Selon l’analyse de l’étudiant, 60 % des 170 entreprises québécoises concernées se situent dans le premier groupe, 22 % dans le deuxième et 18 % dans le troisième. «Ce sont les entreprises du troisième groupe qui réussissent le mieux à atteindre les objectifs, affirme-t-il. Plus elles voient dans les programmes la possibilité de varier les compétences de leur personnel, plus elles font d’efforts pour recruter des candidats des groupes ciblés par la loi sur l’accès à l’égalité.»

Des études américaines ont par ailleurs montré une corrélation entre la performance économique d’une entreprise et l’intégration d’une main-d’œuvre diversifiée. Et le Conference Board du Canada aurait affirmé que le pays gaspille ses compétences en n’intégrant pas adéquatement la main-d’œuvre immigrante.
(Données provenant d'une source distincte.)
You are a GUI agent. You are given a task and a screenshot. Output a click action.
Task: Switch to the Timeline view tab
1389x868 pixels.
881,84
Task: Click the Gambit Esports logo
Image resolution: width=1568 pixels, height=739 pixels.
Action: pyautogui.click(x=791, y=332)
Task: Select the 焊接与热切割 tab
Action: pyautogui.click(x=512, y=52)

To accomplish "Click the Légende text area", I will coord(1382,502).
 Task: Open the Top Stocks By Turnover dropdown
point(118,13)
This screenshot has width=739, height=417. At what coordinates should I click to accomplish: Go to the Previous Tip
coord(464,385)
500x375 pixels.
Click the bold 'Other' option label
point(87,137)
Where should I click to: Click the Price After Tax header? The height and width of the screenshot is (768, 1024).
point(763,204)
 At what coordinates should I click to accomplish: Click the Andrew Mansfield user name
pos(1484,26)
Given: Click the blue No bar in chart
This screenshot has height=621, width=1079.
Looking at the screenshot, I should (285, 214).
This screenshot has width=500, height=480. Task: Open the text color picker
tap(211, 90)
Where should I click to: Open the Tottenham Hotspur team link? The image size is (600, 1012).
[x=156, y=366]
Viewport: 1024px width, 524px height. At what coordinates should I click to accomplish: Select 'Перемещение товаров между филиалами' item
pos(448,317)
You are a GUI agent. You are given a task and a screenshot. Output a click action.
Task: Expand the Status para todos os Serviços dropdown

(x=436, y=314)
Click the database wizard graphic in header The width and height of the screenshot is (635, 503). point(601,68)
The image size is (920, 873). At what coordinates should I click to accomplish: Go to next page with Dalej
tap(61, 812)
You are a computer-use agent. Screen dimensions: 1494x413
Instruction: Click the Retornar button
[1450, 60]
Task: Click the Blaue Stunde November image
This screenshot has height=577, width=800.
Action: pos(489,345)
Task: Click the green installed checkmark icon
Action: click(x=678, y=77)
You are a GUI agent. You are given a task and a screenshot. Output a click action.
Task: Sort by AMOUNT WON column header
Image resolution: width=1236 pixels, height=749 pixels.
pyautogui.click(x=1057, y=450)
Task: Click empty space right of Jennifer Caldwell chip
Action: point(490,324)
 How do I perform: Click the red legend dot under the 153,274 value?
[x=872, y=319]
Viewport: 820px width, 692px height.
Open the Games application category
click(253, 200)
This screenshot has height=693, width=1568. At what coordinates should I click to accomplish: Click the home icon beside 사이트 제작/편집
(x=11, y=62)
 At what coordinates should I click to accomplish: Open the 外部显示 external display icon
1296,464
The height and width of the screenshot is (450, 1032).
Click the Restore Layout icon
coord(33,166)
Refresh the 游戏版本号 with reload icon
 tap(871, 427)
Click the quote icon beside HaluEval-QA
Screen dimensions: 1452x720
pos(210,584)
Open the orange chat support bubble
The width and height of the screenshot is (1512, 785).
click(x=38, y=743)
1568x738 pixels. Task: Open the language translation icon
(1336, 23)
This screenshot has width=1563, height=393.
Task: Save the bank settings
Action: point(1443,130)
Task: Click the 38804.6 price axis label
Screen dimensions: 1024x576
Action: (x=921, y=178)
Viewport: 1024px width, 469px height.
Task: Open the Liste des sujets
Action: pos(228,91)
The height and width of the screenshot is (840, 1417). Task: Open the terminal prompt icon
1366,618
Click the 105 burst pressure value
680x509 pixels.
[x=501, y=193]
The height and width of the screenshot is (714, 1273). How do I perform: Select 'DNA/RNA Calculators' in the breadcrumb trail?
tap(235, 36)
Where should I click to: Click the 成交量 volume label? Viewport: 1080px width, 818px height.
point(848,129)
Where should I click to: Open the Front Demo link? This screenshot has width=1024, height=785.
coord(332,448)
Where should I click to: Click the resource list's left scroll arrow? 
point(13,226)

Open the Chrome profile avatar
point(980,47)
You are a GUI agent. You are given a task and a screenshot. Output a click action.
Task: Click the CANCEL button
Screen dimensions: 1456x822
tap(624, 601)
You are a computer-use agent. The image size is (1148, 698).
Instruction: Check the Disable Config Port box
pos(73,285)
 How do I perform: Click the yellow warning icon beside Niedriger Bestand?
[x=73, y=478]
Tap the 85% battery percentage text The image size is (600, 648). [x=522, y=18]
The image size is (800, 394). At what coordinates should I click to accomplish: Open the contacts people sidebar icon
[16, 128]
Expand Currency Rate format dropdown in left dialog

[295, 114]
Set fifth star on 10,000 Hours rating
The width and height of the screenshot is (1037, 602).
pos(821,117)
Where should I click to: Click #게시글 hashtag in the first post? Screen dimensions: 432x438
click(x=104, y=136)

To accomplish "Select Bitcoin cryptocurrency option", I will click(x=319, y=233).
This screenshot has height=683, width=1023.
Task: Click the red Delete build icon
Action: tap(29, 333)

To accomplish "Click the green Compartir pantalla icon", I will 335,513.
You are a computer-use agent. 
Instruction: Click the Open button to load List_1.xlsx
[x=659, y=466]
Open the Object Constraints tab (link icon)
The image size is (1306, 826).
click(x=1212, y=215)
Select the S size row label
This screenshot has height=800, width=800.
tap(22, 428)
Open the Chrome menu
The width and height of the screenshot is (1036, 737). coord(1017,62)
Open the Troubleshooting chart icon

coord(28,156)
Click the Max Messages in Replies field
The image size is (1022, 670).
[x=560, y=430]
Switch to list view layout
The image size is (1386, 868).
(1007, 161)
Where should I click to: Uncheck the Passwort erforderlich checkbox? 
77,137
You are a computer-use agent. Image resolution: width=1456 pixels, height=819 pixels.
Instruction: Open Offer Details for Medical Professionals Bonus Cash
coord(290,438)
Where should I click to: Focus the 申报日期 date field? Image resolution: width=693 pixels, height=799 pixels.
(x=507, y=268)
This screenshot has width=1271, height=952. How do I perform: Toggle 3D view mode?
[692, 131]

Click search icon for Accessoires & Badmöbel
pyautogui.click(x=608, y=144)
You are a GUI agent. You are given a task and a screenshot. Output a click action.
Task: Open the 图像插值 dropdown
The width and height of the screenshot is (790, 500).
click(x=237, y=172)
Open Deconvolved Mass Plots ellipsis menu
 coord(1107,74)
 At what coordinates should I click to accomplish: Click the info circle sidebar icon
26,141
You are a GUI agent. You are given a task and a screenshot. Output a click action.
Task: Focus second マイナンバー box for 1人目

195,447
Mme Chicha n’en doute pas. «Au sein des minorités visibles, le pourcentage de diplômés universitaires est de 19 % contre 12 % dans l’ensemble de la population», souligne-t-elle. Les femmes, quant à elles, représentent 60 % des admissions au premier cycle.

Selon la professeure, la loi sur l’accès à l’égalité en emploi est nécessaire mais insuffisante. «Il vaut mieux faire valoir le principe, déclare-t-elle. Nous sommes dans une économie du savoir et beaucoup de compétences demeurent inexploitées du côté des minorités très scolarisées. Il faut convaincre les employeurs qu’ils ont intérêt à diversifier leur main-d’œuvre.»

Pour sa part, Éric Charest poursuit ses travaux sur la motivation des employeurs en cherchant notamment à connaître quelles sont les conditions d’intégration des employés embauchés conformément aux programmes d’accès à l’égalité.